- [Written tasks]:
(a) Name every researcher whom the short biographies of graduate students in nuclear and Cold War history profile.
(b) Pick up the short biographies of graduate students in nuclear and Cold War history after their last sentence and write the next part.
===== Passage =====
ALEXANDRA (SASHA) BONI is currently a PhD student in History at George Mason University in Fairfax, VA where she studies new political history of Cold War America. Her proposed dissertation topic is on the relationship between America's cultural awareness of nuclear issues as expressed through visual media (political cartoons, film, etc), and the nuclear political climate during the late 1950s and the 1980s. Alexandra is also a digital historian examining how historians can utilize digital and web resources for research and how they can present their scholarship on the web. She received her Masters in History from Claremont Graduate University in Southern California, writing a thesis on the political cartoonist Herblock and his portrayal of the Korean Conflict.
LODOVICA CLAVARINO is a PhD candidate at the Doctoral School in Political Science of University Roma Tre. She is working on an international history research project tentatively titled, "The Foreign and Security Policy of the Federal Republic of Germany During Détente, 1967-1975." She graduated in Political Science in 2008, with a dissertation about "Science and Politics in the nuclear era: the pacifist choice of Edoardo Amaldi," based on archival research in the Archivio Amaldi, Dipartimento di Fisica, "La Sapienza," Roma.
Her main fields of interests are Cold War History (particularly Détente and its crisis), Nuclear Proliferation History, and West German Ostpolitik.
MARA DROGAN is a doctoral candidate at the University at Albany of the State University of New York finishing up a dissertation entitled "Atoms for Peace, U.S. Foreign Policy, and the Globalization of Nuclear Technology, 1953-1960." Her dissertation analyzes the bilateral agreements for cooperation on the peaceful uses of nuclear energy enacted under President Eisenhower's Atoms for Peace program. Mara holds a Masters degree in women's studies from the City University of New York Graduate Center, and a Bachelors degree from the School of Visual Arts in NYC. She has been teaching at the college level for ten years, mostly world, U.S. and women's history. Mara is completing her degree this spring and will be adjuncting while she looks for full-time academic employment.
FRÉDÉRIC GLORIANT is a PhD student in History of International Relations at the University of Paris III (Sorbonne Nouvelle), under the supervision of Frédéric Bozo. His focus is on Franco-British relations during the de Gaulle-Macmillan era (1958-1963) and how the two countries developed divergent visions of the Euro-Atlantic security architecture during this key period.
Academically, Frédéric studied humanities (Classics and Philosophy) at the Ecole Normale Supérieure and Sorbonne, and received his training in political science, history and international relations both at the Institut d'Etudes Politiques in Paris (Master of "Sciences-Po") and at the University of Newcastle, from which he received his MA in Politics in 2007.
===== Data section =====
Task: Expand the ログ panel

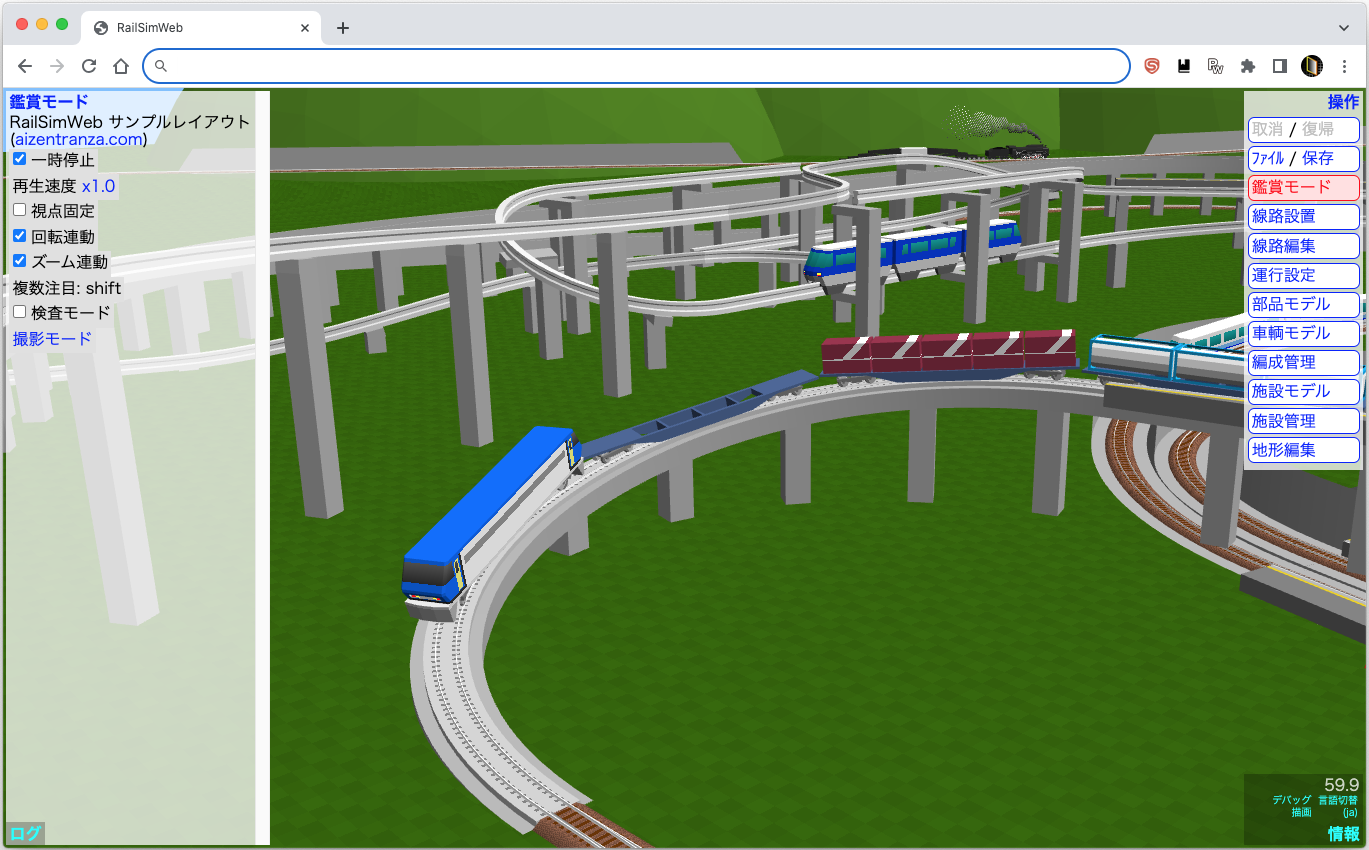Action: [25, 833]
=====
- [Solved tasks]:
(a) Alexandra (Sasha) Boni, Lodovica Clavarino, Mara Drogan, Frédéric Gloriant

(b)
Frédéric also had the opportunity to work as an intern in 2008 at the French Mission to NATO for six months in Brussels, specifically working on missile defense and non-proliferation issues.
CHRISTINE LEAH received her Bachelor's degree from the University of Queensland, Australia, Hons from the Australian National University, and is currently a Doctoral Candidate in Strategic and Defence Studies Centre at the Australian National University. Her academic interests include, but are not limited to, nuclear weapons strategy, extended nuclear deterrence, international nuclear history, and Asia-Pacific security.
MILES LINK is a second-year doctoral candidate in the School of English at Trinity College in Dublin, Ireland, under the supervision of Dr. Darryl Jones. Miles has previously studied English and American literature at New York University and Trinity College Dublin. The focus of his thesis is the reception of nuclear war in fiction, film and culture. This constitutes part of a larger interest in the impact of technology on popular culture and social theory.
His issues of interest include technology in literature, science fiction, cyberspace, consumption culture, the postwar era, the suburbs, critiques of science, media studies, the Cold War, American perspectives of Russia and the Soviet Union, apocalypse fiction, H.G. Wells, and mad science.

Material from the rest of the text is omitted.